Zhang, Z., Norris, J., Kalscheuer, V., Wood, T., Wang, L., Schwartz, C., et al. (2013). A Y328C missense mutation in spermine synthase causes a mild form of Snyder-Robinson syndrome. Human Molecular Genetics, 22(18), 3789-3797. doi:10.1093/hmg/ddt229.


Zitierlink: http://hdl.handle.net/11858/00-001M-0000-0018-E930-3
Zusammenfassung
Snyder-Robinson syndrome (SRS, OMIM: 309583) is an X-linked intellectual disability (XLID) syndrome, characterized by a collection of clinical features including facial asymmetry, marfanoid habitus, hypertonia, osteoporosis and unsteady gait. It is caused by a significant decrease or loss of spermine synthase (SMS) activity.
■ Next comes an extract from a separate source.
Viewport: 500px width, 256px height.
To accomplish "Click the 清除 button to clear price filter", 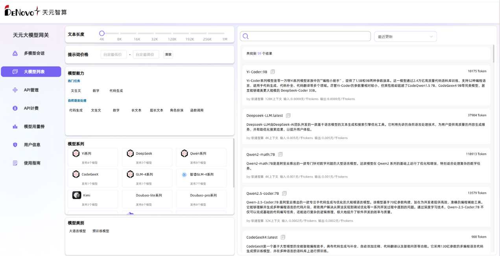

Here, we report a new missense mutation, p.Y328C (c.1084A>G), in SMS in a family with XLID. The affected males available for evaluation had mild ID, speech and global delay, an asthenic build, short stature with long fingers and mild kyphosis. The spermine/spermidine ratio in lymphoblasts was 0.53, significantly reduced compared with normal (1.87 average). Activity analysis of SMS in the index patient failed to detect any activity above background. In silico modeling demonstrated that the Y328C mutation has a significant effect on SMS stability, resulting in decreased folding free energy and larger structural fluctuations compared with those of wild-type SMS. The loss of activity was attributed to the increase in conformational dynamics in the mutant which affects the active site geometry, rather than preventing dimer formation. Taken together, the biochemical and in silico studies confirm the p.Y328C mutation in SMS is responsible for the patients having a mild form of SRS and reveal yet another molecular mechanism resulting in a non-functional SMS causing SRS.